#### Work instruction:
Exactly as written, please set down all of the entries again, with no pictures.

#### Dataset entries:
_ _ _ _ _ _ _

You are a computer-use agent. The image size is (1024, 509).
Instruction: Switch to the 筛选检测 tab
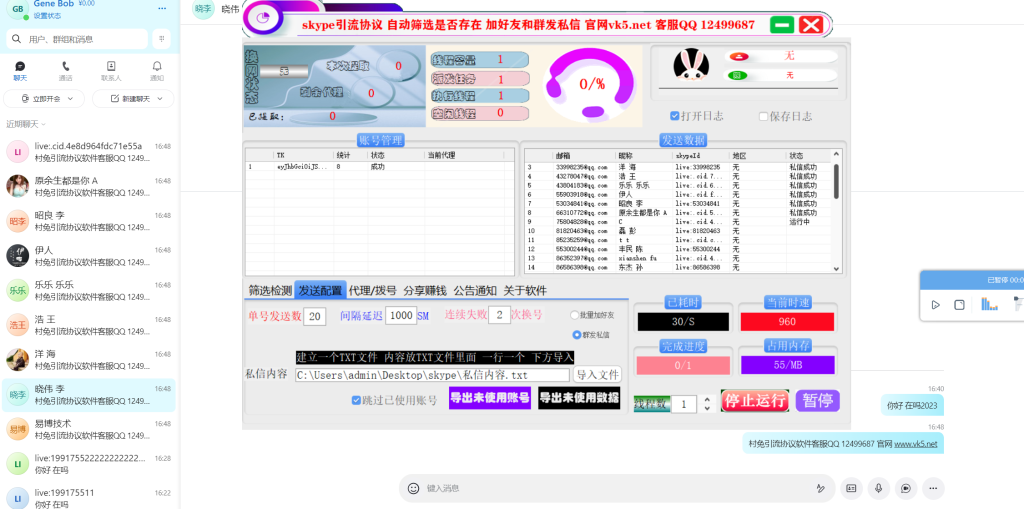270,291
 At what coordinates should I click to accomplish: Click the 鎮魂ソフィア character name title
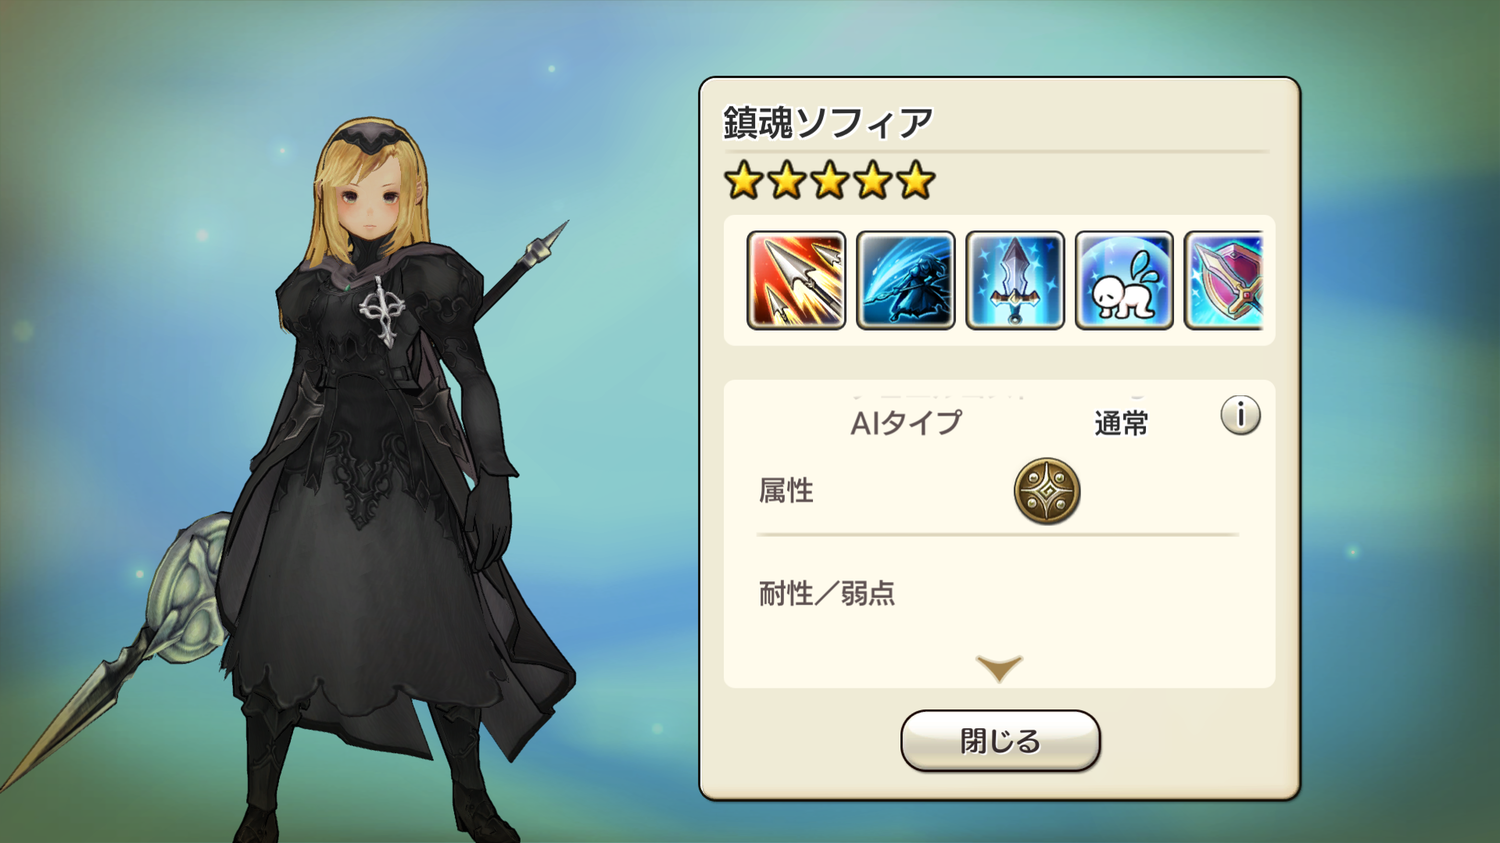(828, 122)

_ _ _ _ _ _ _

#### Exercise response:
You are a computer-use agent. The image size is (1024, 509).
Instruction: Switch to the 筛选检测 tab
270,291
 At what coordinates should I click to accomplish: Click the 鎮魂ソフィア character name title
(828, 122)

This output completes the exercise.